Recipe Type: Breakfast

Author: Gilda Claudine

Serves: 4 to 6


  • 1/4 cup of Canola oil

  • 1/2 chopped onion

  • 1 tomato, diced

  • 1 serrano or jalapeño pepper, chopped

  • 5 corn tortillas

  • 6 eggs

  • Salt and pepper to taste

  • Queso fresco or queso cotija, about 1/2 cup or more

  1. In a heavy skillet, heat half of the oil.

  2. Sweat the onions, tomato and pepper and set aside when done (about 10 minutes).

  3. Cut 5 tortillas into triangles.

  4. Add the rest of the oil to the skillet and, when hot, fry the tortillas.

  5. Remove the tortillas with a slotted spoon/spatula and drain on a paper towel.

  6. Heat the oven to 350 degrees.

  7. Return the tortillas to skillet, layering the bottom with them.

  8. Add tomato mixture and another "layer" of tortillas.

  9. Whisk the eggs and add to the skillet, allowing them to cook.

  10. Add salt and pepper to taste.

  11. When the eggs are cooked halfway through, remove from the burner.

  12. Add the desired amount of cheese and place skillet in the oven.

  13. The chila-migas are ready when the cheese is melted and the eggs are cooked through.

  14. Serve with slices of avocado, red or green salsa, and garnish with chiles.

I chose to sauté the onion, tomatoes and chiles and did not add salsa to the dish. Adding a red or green salsa when layering the tortillas in the skillet is optional. If you choose not to add salsa at this stage, serve the dish with a side of salsa.

Thursday, August 4, 2011


For the ancient inhabitants of Mexico and, in fact, all of the Americas, corn was king.   Maize was deified, and the variety of meals based on corn were nearly infinite. The modern-day Mexican eats corn in some shape or form every day, probably mostly in the form of tortillas. But each region of Mexico has a different way of consuming corn, in the form of gorditas, garnachas, tamales, atoles, guaraches, etc.

North of the border, little is known or understood about the regional foods of Mexico. This past June, when I took my students to Mexico for a summer Spanish immersion course, I introduced them to corundas, a kind of tamal originating in Michoacan (shown here:)

The tamal is wrapped in the green outer leaf of the corn, shaped, more or less into a triangle. You can add filling to the masa or simply pour cream and green (tomatillo) or red salsa on top. Whenever it can be found, tequesquite, a mineral salt, is used as a leavening agent when cooking the masa, a practice that dates back to the Aztecs. A good substitute for tequesquite is baking soda.


Recipe Type: Appetizer

Author: Gilda Valdez Carbonaro

Prep time: 30 mins

Cook time: 1 hour

Total time: 1 hour 30 mins

Serves: 4 to 6


  • 2 ½ lbs corn masa prepared according to the instructions on the bag

  • 3 teaspoons baking powder

  • 1 cup shortening

  • cup milk

  • Husks of 10 tomatillos

  • Green corn husks

  • Salt to taste


  1. Boil the tomatillo husks in about 1 ½ cups water with the baking powder.

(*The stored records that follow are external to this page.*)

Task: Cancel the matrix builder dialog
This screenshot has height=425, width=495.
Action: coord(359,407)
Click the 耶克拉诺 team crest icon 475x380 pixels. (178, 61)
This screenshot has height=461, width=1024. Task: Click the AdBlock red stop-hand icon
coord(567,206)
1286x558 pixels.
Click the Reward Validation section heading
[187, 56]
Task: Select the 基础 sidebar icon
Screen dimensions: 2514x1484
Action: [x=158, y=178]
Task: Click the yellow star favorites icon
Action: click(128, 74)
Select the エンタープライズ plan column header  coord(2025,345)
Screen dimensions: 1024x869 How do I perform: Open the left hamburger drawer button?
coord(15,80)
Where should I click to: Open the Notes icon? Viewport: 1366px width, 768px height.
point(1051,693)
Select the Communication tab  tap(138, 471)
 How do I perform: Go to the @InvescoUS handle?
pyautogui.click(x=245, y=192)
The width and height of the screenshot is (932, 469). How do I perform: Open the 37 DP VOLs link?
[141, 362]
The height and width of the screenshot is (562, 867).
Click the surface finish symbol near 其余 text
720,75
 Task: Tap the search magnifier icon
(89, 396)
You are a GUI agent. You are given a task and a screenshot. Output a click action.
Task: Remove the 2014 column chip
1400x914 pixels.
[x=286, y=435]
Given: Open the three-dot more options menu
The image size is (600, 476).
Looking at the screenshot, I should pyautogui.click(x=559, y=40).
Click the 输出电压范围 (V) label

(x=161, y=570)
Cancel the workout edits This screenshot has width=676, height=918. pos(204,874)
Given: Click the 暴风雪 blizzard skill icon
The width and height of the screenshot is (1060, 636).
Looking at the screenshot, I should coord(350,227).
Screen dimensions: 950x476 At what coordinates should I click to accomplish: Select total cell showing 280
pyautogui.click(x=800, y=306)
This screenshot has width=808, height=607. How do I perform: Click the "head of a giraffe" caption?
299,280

  2. Strain the water, disposing of the husks, and mix the broth with the milk.

  3. Beat the shortening until it is fluffy.

  4. Very graduallly, add to this shortening the milk-tomato-water mixture and continue to beat it.

  5. When it is well mixed, very gradually add the corn dough (masa) mixture, beating more.

  6. Add salt to taste.

  7. Make a cone shape with the corn husks and scoop dough into the cones.

  8. Wrap the husks into a triangle shape and tie with a thin piece of corn husk or cooking twine.

  9. Place the corundas in a steamer and steam for approximately one hour.

  10. Serve with crema mexicana and a green or red salsa.


Corn masa can be found in most grocery stores in the U.S. One well-known brand is Maseca.